Peut-on imaginer que des parties qui ne sont pas parvenues à se mettre d’accord dans la phase de conciliation vont tomber d’accord pour demander l’application du référentiel ? Cela veut dire, par exemple, que l’employeur donnera son accord pour être condamné. Soyez raisonnables ! Croyez-vous vraiment qu’un employeur va reconnaître qu’il a prononcé un licenciement sans cause réelle et sérieuse, voire abusif, et se mettre d’accord avec le salarié pour fixer le montant de ce qu’il va lui verser ? Vous avez peut-être vu cela dans la « vraie vie », mais c’est vraiment exceptionnel !
M. François Pillet, corapporteur. Un mauvais compromis vaut mieux qu’un bon procès !
M. Jacques Mézard. Ensuite, vous nous dites que cette disposition facilitera les choses pour les salariés qui n’ont pas de conseil, défenseur syndical ou avocat. Il faut quand même rappeler que les textes fixent déjà un plancher minimal d’indemnisation, notamment en cas de licenciement sans motif réel ni sérieux. Considérer que l’on va pouvoir fixer un plafond d’indemnisation n’a rien à voir non plus avec la « vraie vie » !

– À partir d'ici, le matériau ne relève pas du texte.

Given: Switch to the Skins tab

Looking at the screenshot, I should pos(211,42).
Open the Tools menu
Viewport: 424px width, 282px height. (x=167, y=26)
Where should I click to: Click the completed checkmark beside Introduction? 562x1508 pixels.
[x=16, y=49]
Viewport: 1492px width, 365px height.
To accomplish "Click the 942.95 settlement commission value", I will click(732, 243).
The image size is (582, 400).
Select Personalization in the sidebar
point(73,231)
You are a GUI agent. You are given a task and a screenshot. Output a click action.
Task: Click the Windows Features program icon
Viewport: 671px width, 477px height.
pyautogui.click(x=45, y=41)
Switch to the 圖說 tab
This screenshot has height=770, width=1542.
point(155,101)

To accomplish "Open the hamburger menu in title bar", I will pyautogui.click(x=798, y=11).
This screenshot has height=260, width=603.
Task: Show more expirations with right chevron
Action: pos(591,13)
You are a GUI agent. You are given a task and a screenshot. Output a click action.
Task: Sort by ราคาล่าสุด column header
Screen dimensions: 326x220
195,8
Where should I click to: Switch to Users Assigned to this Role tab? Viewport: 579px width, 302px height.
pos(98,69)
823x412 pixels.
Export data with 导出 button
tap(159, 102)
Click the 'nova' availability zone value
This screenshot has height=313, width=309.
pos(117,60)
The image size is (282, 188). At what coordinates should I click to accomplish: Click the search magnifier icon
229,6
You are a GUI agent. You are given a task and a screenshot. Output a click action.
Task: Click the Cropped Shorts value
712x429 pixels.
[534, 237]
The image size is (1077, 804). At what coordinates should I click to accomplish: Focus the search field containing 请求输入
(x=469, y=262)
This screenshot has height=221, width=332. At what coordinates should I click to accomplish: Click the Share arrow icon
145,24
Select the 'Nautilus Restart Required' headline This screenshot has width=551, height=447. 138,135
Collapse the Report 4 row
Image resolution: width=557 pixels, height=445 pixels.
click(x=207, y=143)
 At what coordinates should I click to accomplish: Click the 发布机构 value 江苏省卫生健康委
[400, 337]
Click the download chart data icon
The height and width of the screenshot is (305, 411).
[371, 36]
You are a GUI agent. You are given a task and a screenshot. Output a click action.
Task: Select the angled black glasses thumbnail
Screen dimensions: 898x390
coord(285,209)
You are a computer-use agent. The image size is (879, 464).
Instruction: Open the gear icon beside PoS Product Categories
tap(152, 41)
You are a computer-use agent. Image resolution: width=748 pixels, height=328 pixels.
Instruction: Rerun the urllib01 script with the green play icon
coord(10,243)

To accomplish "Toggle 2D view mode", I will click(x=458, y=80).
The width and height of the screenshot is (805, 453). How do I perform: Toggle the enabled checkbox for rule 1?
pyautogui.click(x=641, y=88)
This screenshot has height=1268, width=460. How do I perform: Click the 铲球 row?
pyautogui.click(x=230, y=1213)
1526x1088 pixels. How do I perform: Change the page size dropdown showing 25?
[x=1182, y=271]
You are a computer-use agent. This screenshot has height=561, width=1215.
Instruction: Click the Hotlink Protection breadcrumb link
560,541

Enfin, on ne peut pas affirmer que le salarié qui n’a pas de défenseur ne peut pas modifier sa demande : la loi le permet, en matière prud’homale, jusqu’au dernier moment. Cela aussi, c’est la « vraie vie » procédurale.
Nous ne retirons pas notre amendement parce que ces dispositions ne vont dans le sens ni de l’intérêt du salarié ni de celui de l’employeur. Je ne sais d’ailleurs pas pourquoi elles figurent dans ce texte, monsieur le ministre. Un certain nombre des alinéas de cet article sont utiles, mais je ne vois vraiment pas ce qui peut justifier la présence de ces trois alinéas.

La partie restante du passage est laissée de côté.